J(OHN) W(ILLIAM) DUNNE

Aeronautical engineer. B. 1875, Roscommon, Ireland; d. August 24, 1949, Banbury, England. M. 1928, the Hon. Marion Cecily Twistelton-Wykeham-Fiennes: 1 d., 1 s. Trooper, Imperial Yeomanry (Boer War), 1900; sub-lieutenant Wiltshire Regiment, 1901; attached to British government balloon factory, 1906; member, Royal Engineer Committee, 1907; fellow, Royal Aeronautical Society. Dunne began his aeronautical experiments in 1900 and in 1904 invented the stable, tail-less type of airfoil which bears his name. He built and flew the first British miliary airplane in 1906-07.

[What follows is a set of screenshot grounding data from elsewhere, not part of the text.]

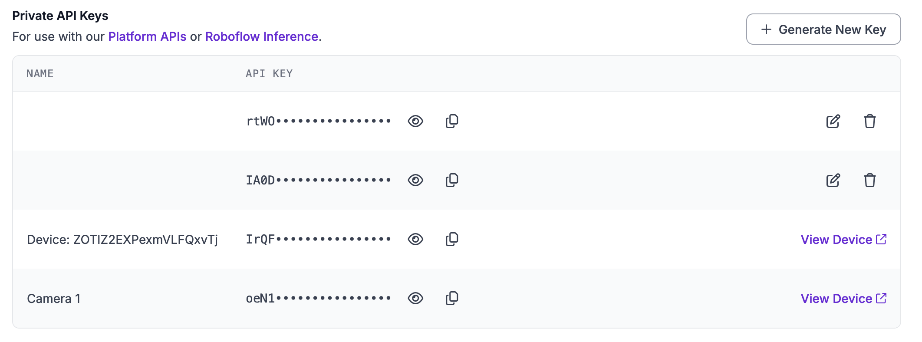Edit the IA0D key entry
This screenshot has height=342, width=922.
point(833,180)
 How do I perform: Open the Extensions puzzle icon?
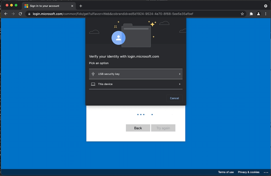pos(251,14)
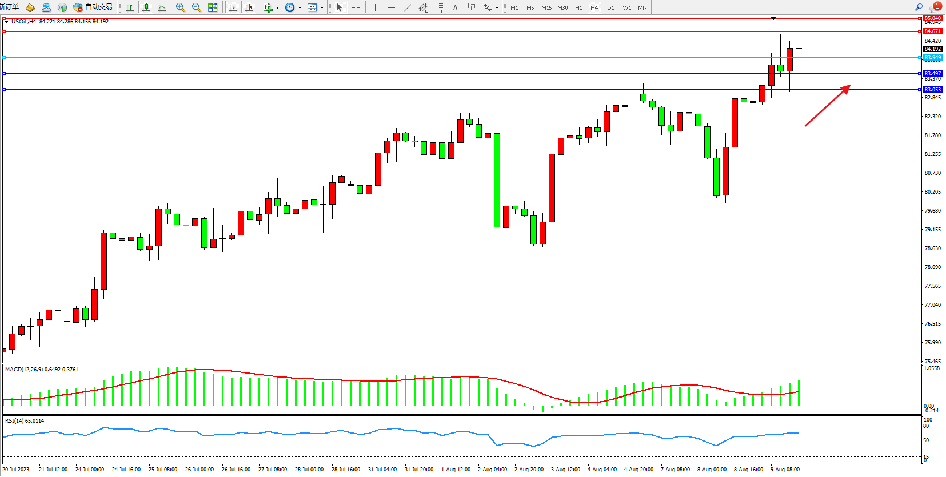Screen dimensions: 946x477
Task: Enable the Auto Scroll chart option
Action: (x=232, y=7)

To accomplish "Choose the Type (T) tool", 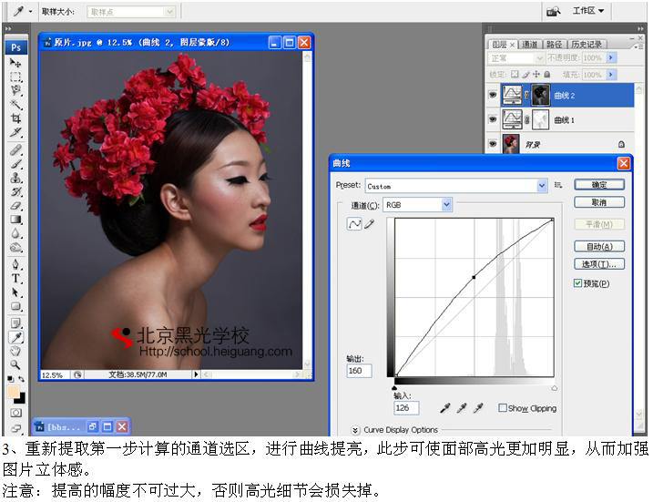I will [15, 279].
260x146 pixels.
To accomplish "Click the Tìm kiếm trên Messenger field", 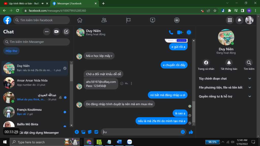I will pos(37,42).
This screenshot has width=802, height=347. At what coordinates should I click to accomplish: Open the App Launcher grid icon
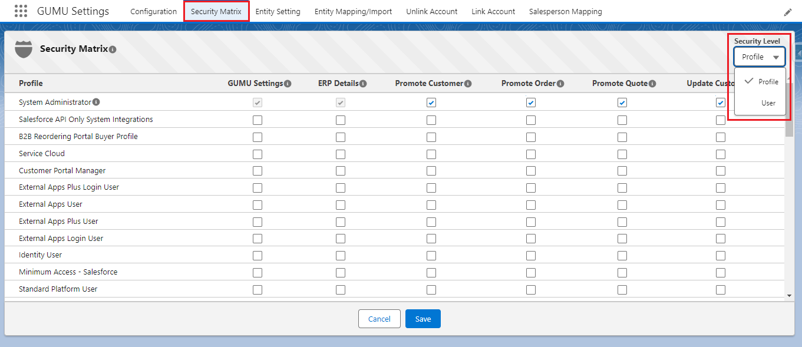tap(21, 11)
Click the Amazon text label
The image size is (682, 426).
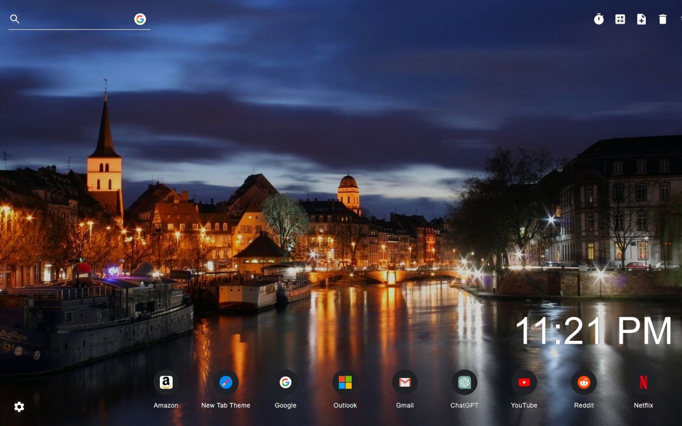pos(166,405)
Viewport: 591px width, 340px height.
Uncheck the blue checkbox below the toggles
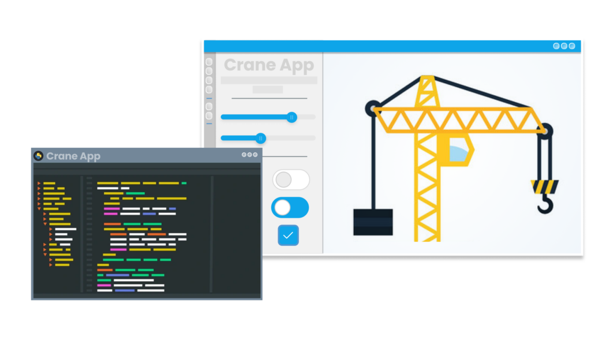click(x=288, y=235)
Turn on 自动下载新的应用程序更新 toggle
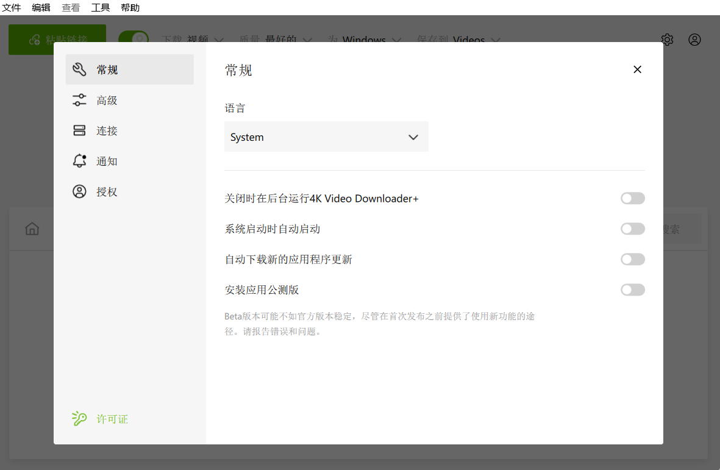Screen dimensions: 720x470 point(633,259)
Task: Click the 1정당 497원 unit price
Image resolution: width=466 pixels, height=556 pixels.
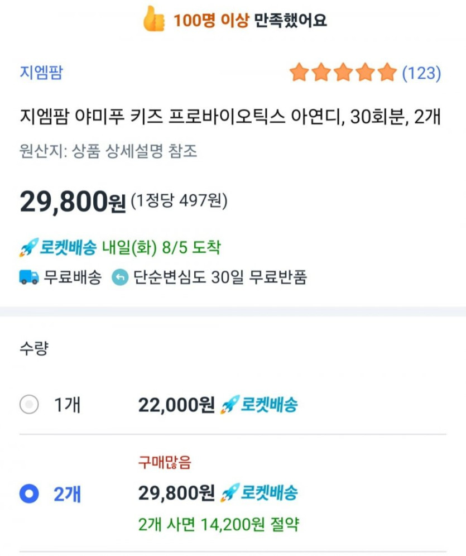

Dunne had experienced striking precognitive dreams from early childhood onward, many of them concerning trivial events, but some related to momentous occurrences. In consequence he began recording his dreams daily, writing them down immediately on awakening, and later checking them for precognitive material. In this way Dunne held he had demonstrated that precognitive dreams occur frequently, and that this theory could be verified by anyone who cared to repeat his methods.

On the results of these experiments Dunne based a complicated theory which he termed "serialism" postulating not only that time is a fourth dimension, but that an infinite series of dimensions exist within time itself. The "now" he regarded as existing partly in the past and extending partly into the future. Dunne's publications include An Experiment with Time (1927); The Serial Universe (1934); The New Immortality (1938); Nothing Dies (1940).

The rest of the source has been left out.